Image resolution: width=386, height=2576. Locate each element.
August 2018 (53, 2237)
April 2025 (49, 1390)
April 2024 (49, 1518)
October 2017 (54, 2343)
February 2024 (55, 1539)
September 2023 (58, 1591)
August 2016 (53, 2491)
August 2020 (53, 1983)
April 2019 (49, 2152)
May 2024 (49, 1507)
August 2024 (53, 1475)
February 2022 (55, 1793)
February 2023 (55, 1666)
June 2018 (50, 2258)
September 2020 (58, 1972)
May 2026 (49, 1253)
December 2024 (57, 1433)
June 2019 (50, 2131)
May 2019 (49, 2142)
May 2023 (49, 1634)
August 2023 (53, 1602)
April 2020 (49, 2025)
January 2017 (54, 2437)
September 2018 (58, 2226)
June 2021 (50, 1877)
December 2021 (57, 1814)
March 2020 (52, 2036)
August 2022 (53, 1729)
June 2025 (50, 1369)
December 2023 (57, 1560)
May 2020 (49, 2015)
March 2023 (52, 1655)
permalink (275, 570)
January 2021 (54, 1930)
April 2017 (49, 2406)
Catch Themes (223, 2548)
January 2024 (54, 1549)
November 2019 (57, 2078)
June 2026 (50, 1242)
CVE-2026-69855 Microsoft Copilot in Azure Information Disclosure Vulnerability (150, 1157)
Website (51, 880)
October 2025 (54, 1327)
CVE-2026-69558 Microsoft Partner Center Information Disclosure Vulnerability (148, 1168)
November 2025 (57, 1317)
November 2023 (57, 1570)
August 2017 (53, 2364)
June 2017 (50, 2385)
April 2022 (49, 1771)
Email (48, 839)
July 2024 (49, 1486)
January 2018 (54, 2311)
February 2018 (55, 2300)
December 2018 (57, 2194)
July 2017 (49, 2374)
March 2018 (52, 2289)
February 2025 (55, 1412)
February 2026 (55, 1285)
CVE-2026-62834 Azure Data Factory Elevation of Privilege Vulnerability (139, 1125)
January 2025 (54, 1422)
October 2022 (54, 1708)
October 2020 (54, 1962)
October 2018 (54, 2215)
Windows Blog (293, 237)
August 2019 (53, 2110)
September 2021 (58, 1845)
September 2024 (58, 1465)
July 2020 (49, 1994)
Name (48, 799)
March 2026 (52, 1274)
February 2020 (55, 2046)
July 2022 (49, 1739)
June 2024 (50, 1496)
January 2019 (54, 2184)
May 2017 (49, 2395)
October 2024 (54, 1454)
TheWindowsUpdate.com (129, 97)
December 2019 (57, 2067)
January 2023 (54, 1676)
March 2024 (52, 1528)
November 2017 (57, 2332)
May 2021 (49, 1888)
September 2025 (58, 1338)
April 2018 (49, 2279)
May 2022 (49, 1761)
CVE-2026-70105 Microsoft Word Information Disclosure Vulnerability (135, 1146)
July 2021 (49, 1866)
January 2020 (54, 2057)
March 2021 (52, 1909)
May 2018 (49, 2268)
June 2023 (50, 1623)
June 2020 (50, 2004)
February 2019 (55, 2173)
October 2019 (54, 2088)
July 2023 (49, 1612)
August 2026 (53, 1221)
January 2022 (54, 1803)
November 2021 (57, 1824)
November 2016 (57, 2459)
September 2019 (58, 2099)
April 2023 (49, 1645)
______
Aim of the task: Make an exact copy of the whole listing, so that no line is lost.

Reply:
Image resolution: width=386, height=2576. Locate each element.
August 2018 (53, 2237)
April 2025 (49, 1390)
April 2024 (49, 1518)
October 2017 (54, 2343)
February 2024 (55, 1539)
September 2023 (58, 1591)
August 2016 (53, 2491)
August 2020 (53, 1983)
April 2019 (49, 2152)
May 2024 (49, 1507)
August 2024 (53, 1475)
February 2022 (55, 1793)
February 2023 (55, 1666)
June 2018 (50, 2258)
September 2020 (58, 1972)
May 2026 (49, 1253)
December 2024 (57, 1433)
June 2019 (50, 2131)
May 2019 (49, 2142)
May 2023 (49, 1634)
August 2023 (53, 1602)
April 2020 (49, 2025)
January 2017 (54, 2437)
September 2018 (58, 2226)
June 2021 (50, 1877)
December 2021 (57, 1814)
March 2020 (52, 2036)
August 2022 (53, 1729)
June 2025 (50, 1369)
December 2023 (57, 1560)
May 2020 (49, 2015)
March 2023 (52, 1655)
permalink (275, 570)
January 2021 (54, 1930)
April 2017 (49, 2406)
Catch Themes (223, 2548)
January 2024 (54, 1549)
November 2019 (57, 2078)
June 2026 (50, 1242)
CVE-2026-69855 Microsoft Copilot in Azure Information Disclosure Vulnerability (150, 1157)
Website (51, 880)
October 2025 (54, 1327)
CVE-2026-69558 Microsoft Partner Center Information Disclosure Vulnerability (148, 1168)
November 2025 (57, 1317)
November 2023 (57, 1570)
August 2017 (53, 2364)
June 2017 (50, 2385)
April 2022 (49, 1771)
Email (48, 839)
July 2024 (49, 1486)
January 2018 (54, 2311)
February 2018 (55, 2300)
December 2018 (57, 2194)
July 2017 (49, 2374)
March 2018 (52, 2289)
February 2025 (55, 1412)
February 2026 (55, 1285)
CVE-2026-62834 Azure Data Factory Elevation of Privilege Vulnerability (139, 1125)
January 2025 (54, 1422)
October 2022 (54, 1708)
October 2020 (54, 1962)
October 2018 (54, 2215)
Windows Blog (293, 237)
August 2019 (53, 2110)
September 2021 (58, 1845)
September 2024 (58, 1465)
July 2020 (49, 1994)
Name (48, 799)
March 2026 (52, 1274)
February 2020 (55, 2046)
July 2022 (49, 1739)
June 2024 (50, 1496)
January 2019 (54, 2184)
May 2017 (49, 2395)
October 2024 (54, 1454)
TheWindowsUpdate.com (129, 97)
December 2019 (57, 2067)
January 2023 (54, 1676)
March 2024 (52, 1528)
November 2017 (57, 2332)
May 2021 (49, 1888)
September 2025 (58, 1338)
April 2018 (49, 2279)
May 2022 (49, 1761)
CVE-2026-70105 Microsoft Word Information Disclosure Vulnerability (135, 1146)
July 2021 (49, 1866)
January 2020 (54, 2057)
March 2021 (52, 1909)
May 2018 (49, 2268)
June 2023 (50, 1623)
June 2020 (50, 2004)
February 2019 (55, 2173)
October 2019 (54, 2088)
July 2023 (49, 1612)
August 2026 (53, 1221)
January 2022 (54, 1803)
November 2021 (57, 1824)
November 2016 (57, 2459)
September 2019 (58, 2099)
April 2023 (49, 1645)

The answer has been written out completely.